The head of the Romanian company supplying crude oil to the country’s refineries has warned of a ‘geopolitical situation’ that may block the Black Sea and dry up the sector, unless the EU helps build pipelines to bring crude oil from the Italian port of Trieste.
Liviu Ilași, director general of Conpet, which he called the largest crude oil transportation company in South East Europe, spoke at the European Parliament on Wednesday (25 May), at a conference organised by the Romanian Energy Center.
At present, most of the crude oil imported by Romania comes from Russia, Ilași said. Romania has also produces some of its own crude.
Black Sea ‘blocked’?
“It is not at all hypothetical. What would be the EU approach, including Romania’s, to avoid a crisis which would prevent the refineries in Romania from receiving supply? What would happen if for various reasons, in the geopolitical context, the Black Sea would be blocked?” Ilași asked.
The Conpet chief said that the solution would be to connect the terminal in the Romanian port of Constanta with the terminal in Trieste, with the capacity to reverse flows, which would ensure security of supply not only for Romanian refineries, but for those in Central Europe, as well.
As an example of the feasibility of the project, Ilași mentioned the planned BRUA gas pipeline, which could be built with EU support, and would link Bulgaria, Romania, Hungary and Austria. BRUA is also called “mini-Nabucco”, similar to the abandoned project of a bigger pipeline connecting the Caucasus to Vienna.
BRUA, and another project called Eastring, have made it to the European Union’s Projects of Common Interest (PCI) list, though under the “cluster of potentially competing PCIs”, meaning that it is up to the market to determine whether one or more will be implemented.
Such a project for a crude oil pipeline has existed at EU level, but has been abandoned, Ilași said, pleading for its renewal “given the new conditions”.
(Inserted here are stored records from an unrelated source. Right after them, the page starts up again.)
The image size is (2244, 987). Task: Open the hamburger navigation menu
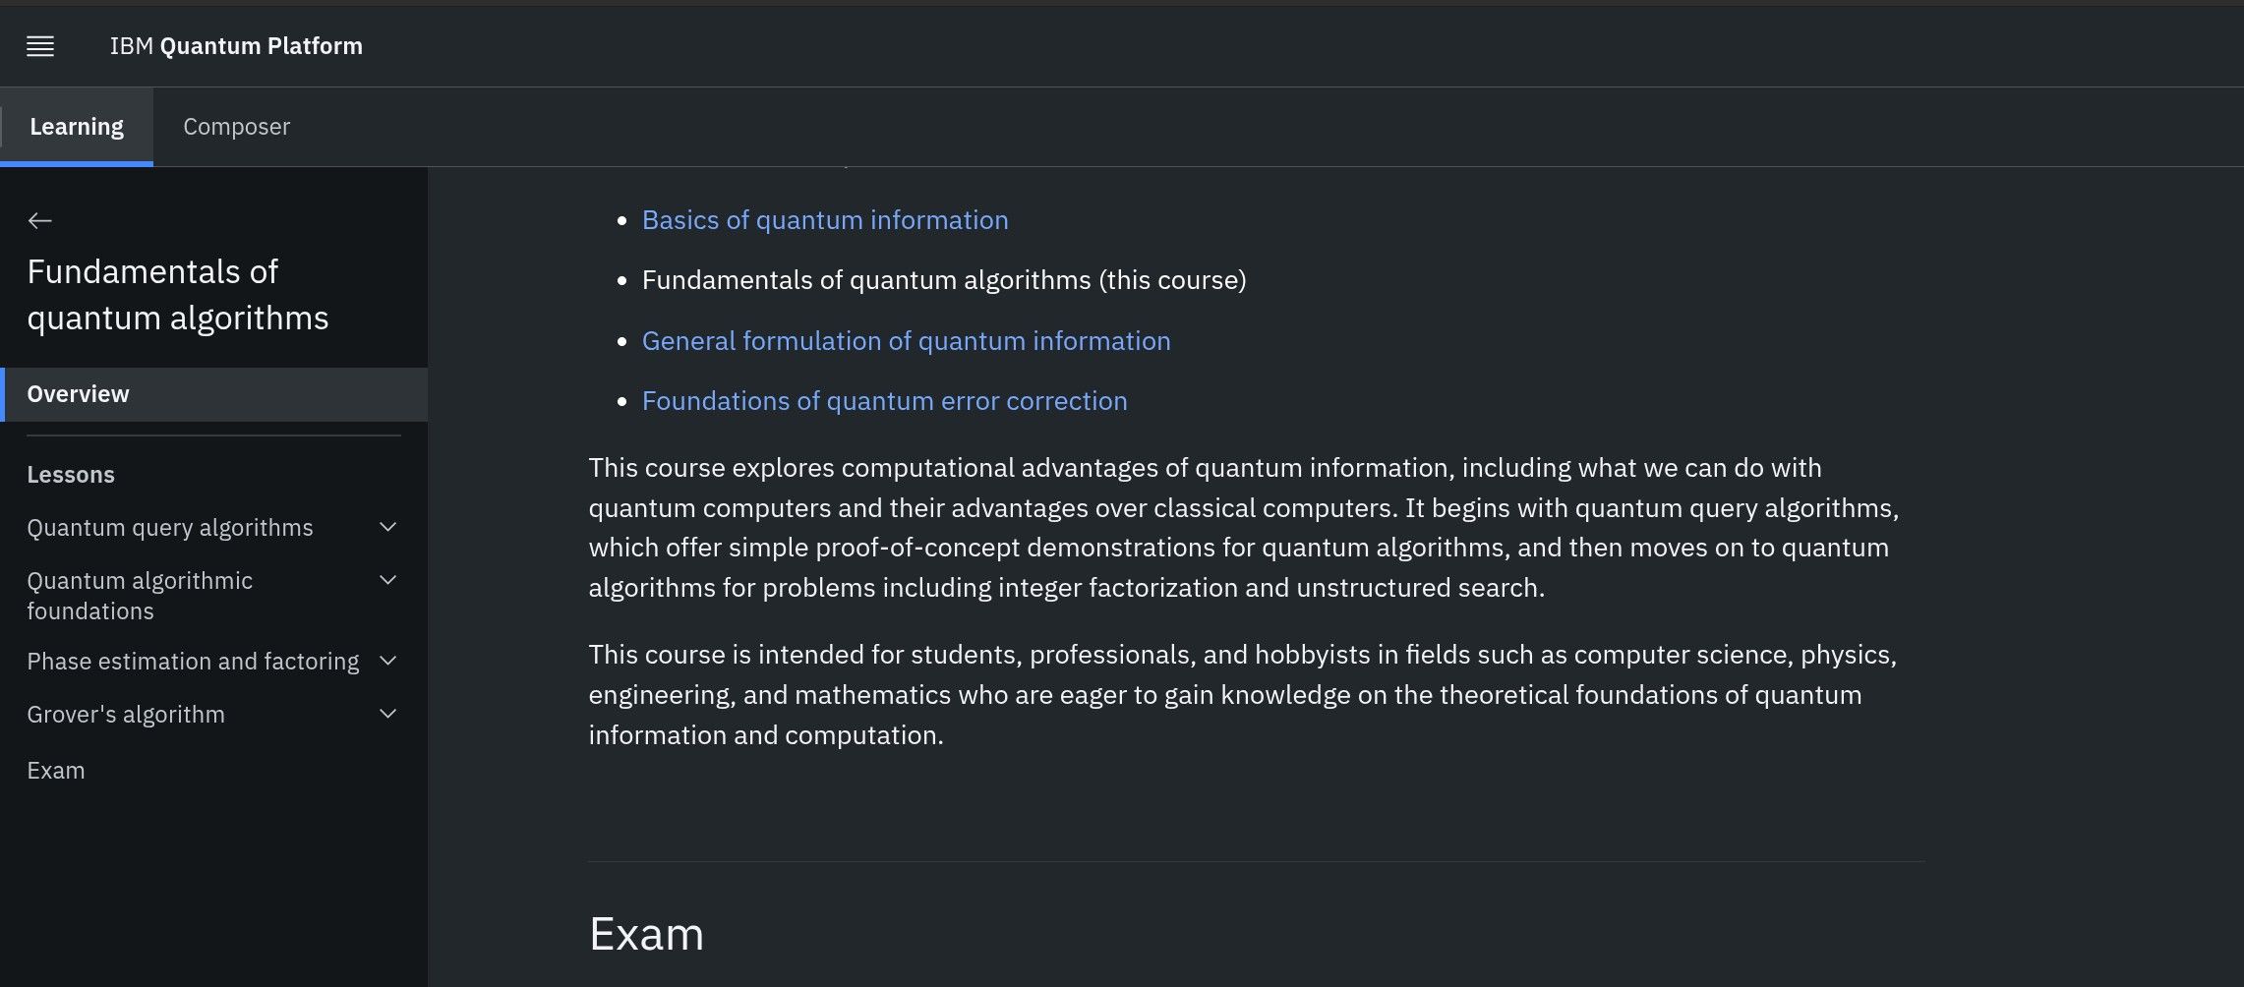pyautogui.click(x=40, y=46)
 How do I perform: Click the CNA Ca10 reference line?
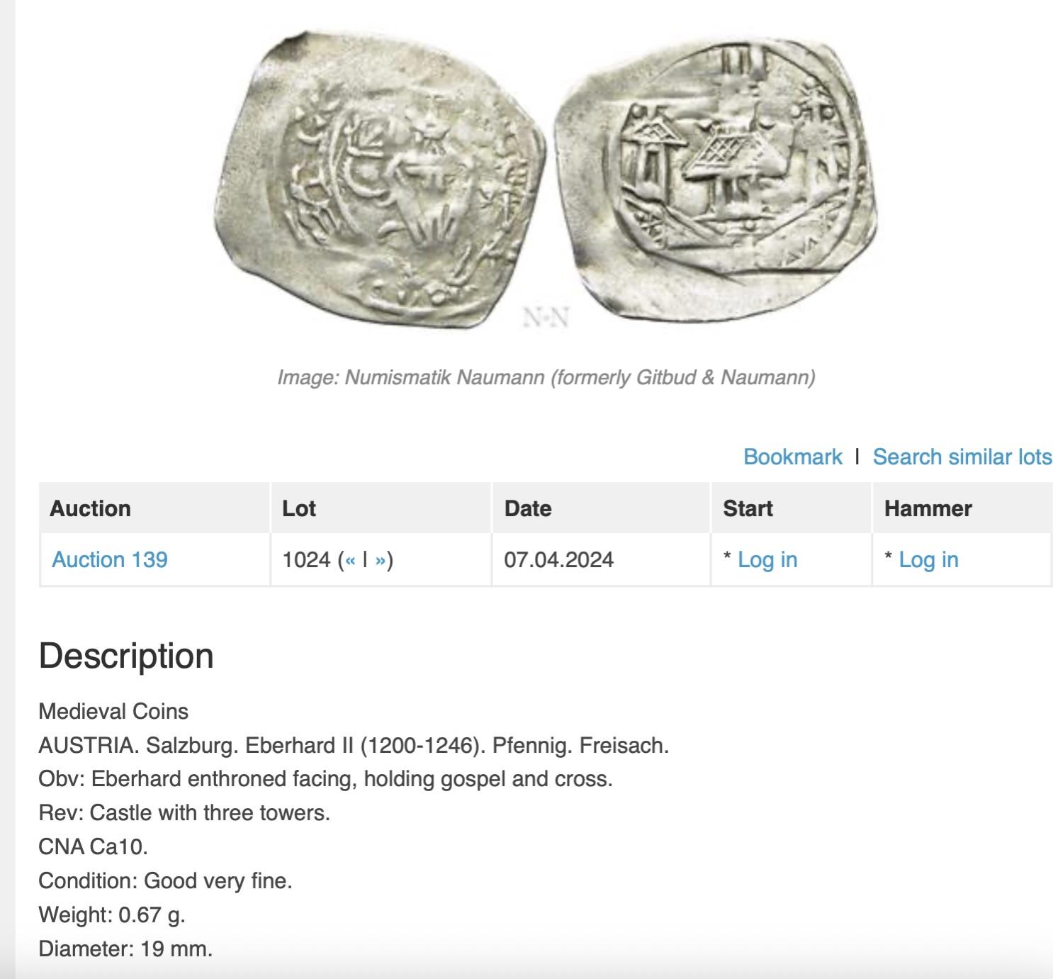coord(93,846)
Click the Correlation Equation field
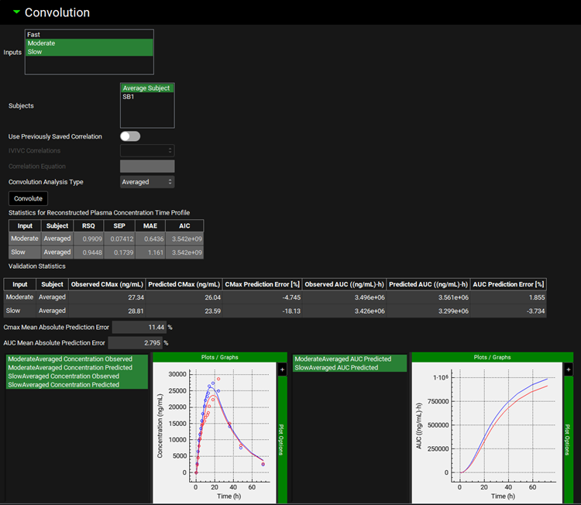This screenshot has width=581, height=505. 147,167
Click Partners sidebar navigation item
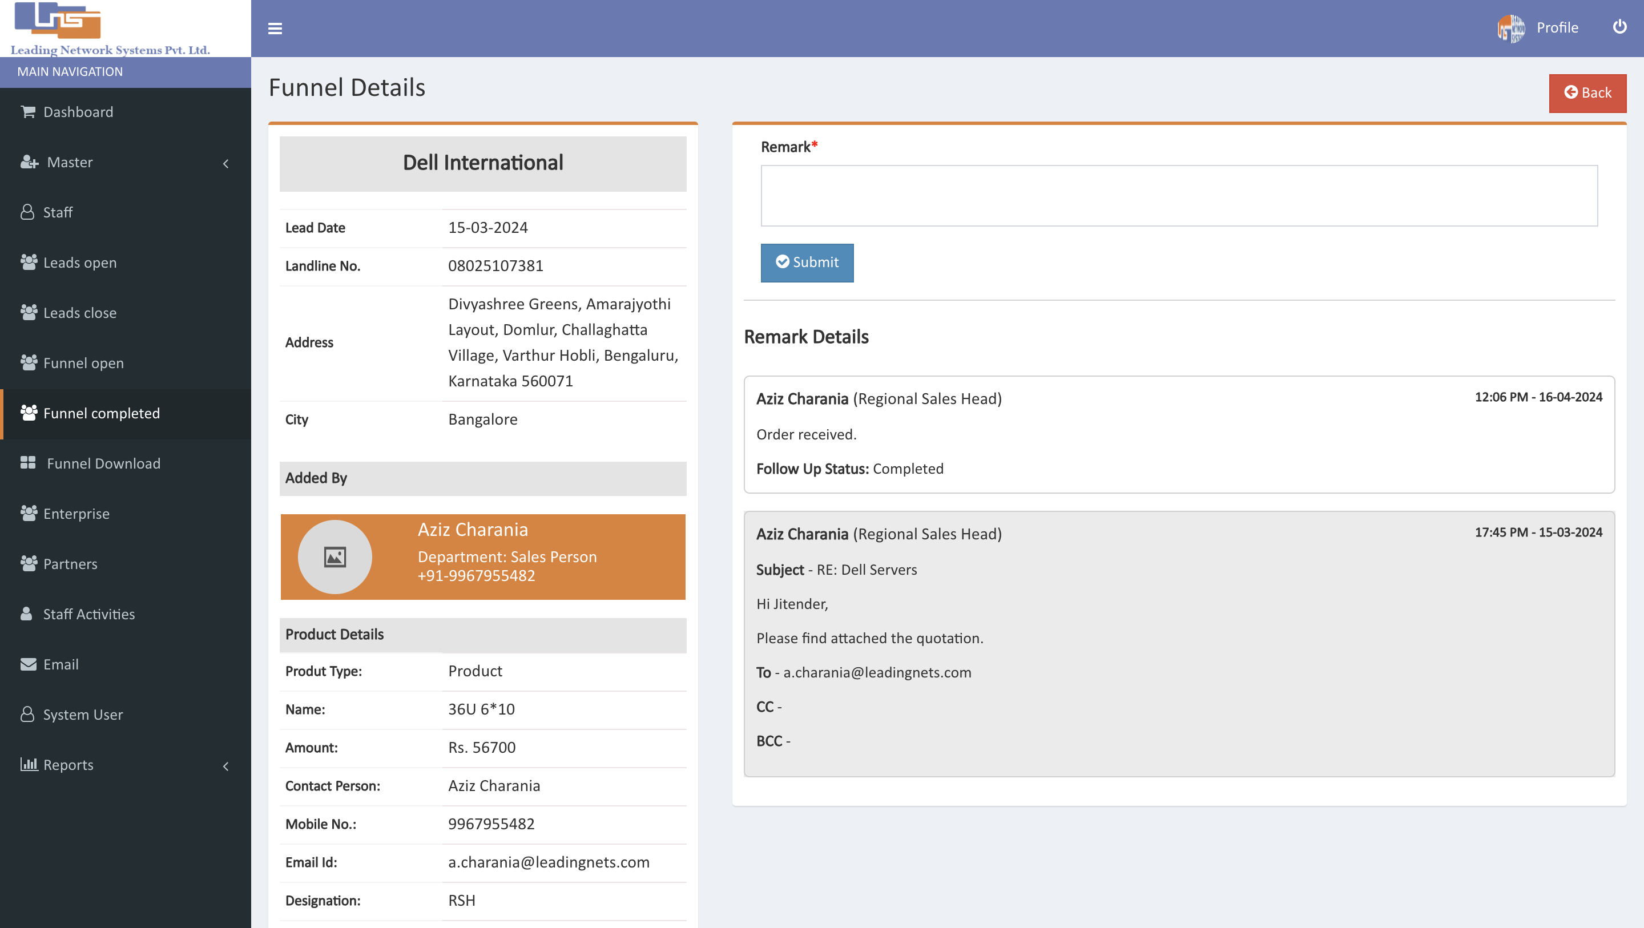Image resolution: width=1644 pixels, height=928 pixels. (x=70, y=564)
Another measure which he said is necessary is increasing crude oil storage capacity, which he said should be decided by EU legislation.
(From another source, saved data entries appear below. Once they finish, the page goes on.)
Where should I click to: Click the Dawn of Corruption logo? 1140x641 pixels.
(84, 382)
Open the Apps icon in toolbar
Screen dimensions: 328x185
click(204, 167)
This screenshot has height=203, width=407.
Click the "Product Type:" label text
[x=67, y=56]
Ilași explained that his company, which has a 125-year history, and which supplies crude oil to all Romanian refineries, knew inside out the refinery business, both fromm the supply and demand sides. He lamented that in 2004, there were nine refineries in the country, while now only three remain active.
The situation in neighbouring Bulgaria is even worse, as the country has only one refinery, in the port city of Burgas, owned by Russia’s Lukoil.
euractiv.com asked Catharina Sikow-Magny, Head of Unit at DG Energy, representing the Commission at the conference, to comment on the geopolitical concerns of the Romanian company.
Sikow-Magny said that the Commission’s policy was to make sure that countries and regional markets don’t count on just one source of supply. But, she added, that contrary to gas, which is highly regulated, oil has not been regulated.
“Our approach to oil has been less regulatory than it is to gas and electricity,” she said. But certainly the issue raised is something we will look at,” she said, adding that the next list of projects of common interest would be in 2017.
“Perhaps then these issues can be taken on board”, she said.
So far, Russia’s strategy has been to buy refineries in the EU. However, Lukoil, a private firm active in the refinery business, could hardly be compared to Gazprom as a political arm of the Kremlin.